Mergulhei na vida de outra pessoa. Alguém que esperava uma resposta ou tentava dizer. Palavras que desejamos ouvir, mas nunca são ditas, que nos traem em nossa pressa pelo amanhã que não vem, porque não o compreendemos, porque não permitimos que ele chegue. Ali era silêncio, apesar das inúmeras páginas escritas. Era uma só voz, que terminou esquecida em um meio de rua qualquer.

A caixa trazia dezenas de papeis, ordenados não sei ainda se sob alguma lógica. Fragmentos de uma vida, costurada entre sentimentos que se esparramavam sem pudor sobre as folhas amarrotadas. Quem os teria derramado dessa forma?

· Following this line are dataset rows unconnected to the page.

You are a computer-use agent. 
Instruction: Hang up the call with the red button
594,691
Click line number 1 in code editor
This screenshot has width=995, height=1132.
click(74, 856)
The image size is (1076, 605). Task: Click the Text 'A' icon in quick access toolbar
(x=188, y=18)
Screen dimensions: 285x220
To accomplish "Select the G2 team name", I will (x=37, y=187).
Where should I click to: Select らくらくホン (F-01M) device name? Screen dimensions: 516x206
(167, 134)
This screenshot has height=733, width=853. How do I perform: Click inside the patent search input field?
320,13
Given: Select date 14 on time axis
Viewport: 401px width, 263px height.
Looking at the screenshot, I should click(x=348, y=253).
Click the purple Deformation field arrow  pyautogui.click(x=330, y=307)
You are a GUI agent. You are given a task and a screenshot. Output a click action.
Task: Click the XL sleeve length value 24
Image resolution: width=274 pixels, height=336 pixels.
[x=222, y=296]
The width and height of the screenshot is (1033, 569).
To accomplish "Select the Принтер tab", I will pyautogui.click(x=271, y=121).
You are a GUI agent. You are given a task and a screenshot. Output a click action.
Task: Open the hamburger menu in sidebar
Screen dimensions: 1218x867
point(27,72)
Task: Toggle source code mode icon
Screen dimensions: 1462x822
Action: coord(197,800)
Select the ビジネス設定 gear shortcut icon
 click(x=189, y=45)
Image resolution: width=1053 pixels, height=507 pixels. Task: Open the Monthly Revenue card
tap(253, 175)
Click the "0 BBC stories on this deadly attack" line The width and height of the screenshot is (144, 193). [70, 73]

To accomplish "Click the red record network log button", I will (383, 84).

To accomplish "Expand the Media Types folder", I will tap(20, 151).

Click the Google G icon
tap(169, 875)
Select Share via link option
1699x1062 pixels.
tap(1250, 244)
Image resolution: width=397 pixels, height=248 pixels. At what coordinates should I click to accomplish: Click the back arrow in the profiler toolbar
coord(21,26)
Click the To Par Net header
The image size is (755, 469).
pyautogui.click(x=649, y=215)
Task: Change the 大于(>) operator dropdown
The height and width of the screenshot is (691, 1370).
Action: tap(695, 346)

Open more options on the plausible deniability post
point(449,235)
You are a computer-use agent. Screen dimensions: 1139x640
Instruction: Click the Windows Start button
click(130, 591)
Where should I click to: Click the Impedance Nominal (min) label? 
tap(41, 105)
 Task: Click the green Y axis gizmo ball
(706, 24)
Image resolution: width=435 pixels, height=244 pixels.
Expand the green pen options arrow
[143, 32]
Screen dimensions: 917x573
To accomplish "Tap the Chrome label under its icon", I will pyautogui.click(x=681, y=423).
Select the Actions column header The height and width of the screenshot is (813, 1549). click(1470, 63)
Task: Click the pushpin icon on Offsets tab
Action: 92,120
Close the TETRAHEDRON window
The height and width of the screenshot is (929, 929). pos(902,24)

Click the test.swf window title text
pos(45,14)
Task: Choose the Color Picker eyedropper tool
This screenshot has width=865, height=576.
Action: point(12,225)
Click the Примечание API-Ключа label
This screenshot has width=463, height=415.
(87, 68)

“Foi, como costumam dizer, à primeira vista. Olhar compenetrado, ar de quem sabe o suficiente para não esnobar quem lhe cerca. Apenas primeiras impressões. Até então não entendia como coisas assim podiam acontecer. Como podia enxergar o outro sem nunca ao menos tê-lo visto antes. Assim de repente, sem qualquer precedente.

E lá estava, frente a frente a observar. Sorriso de quem se prepara para ir além. Sorriso fácil, sincero. Horas a observar cada trejeito. Pequenos movimentos, palavras. A voz entoando a melodia antiga, tão familiar. Quis estar ali para sempre, ao lado, mãos dadas, braço sobre os ombros cansados, em êxtase. Quis estar ali, mas se percebeu a voltar. A saudade antecipando o tempo.

Tentou compreender o que se passava, compreender os gestos bruscos, a cabeça baixa como a esperar. Mão impaciente a passear de um lado para o outro. Mãos inquietas tentando controlar o nervosismo. Olhava para o lado. Olhar de quem pergunta, de quem diz por que, sem esperar resposta. Fez do momento seu, porque o sabia seu”.

O trecho iniciava com mistério a história que se desenhava bela. Ou triste.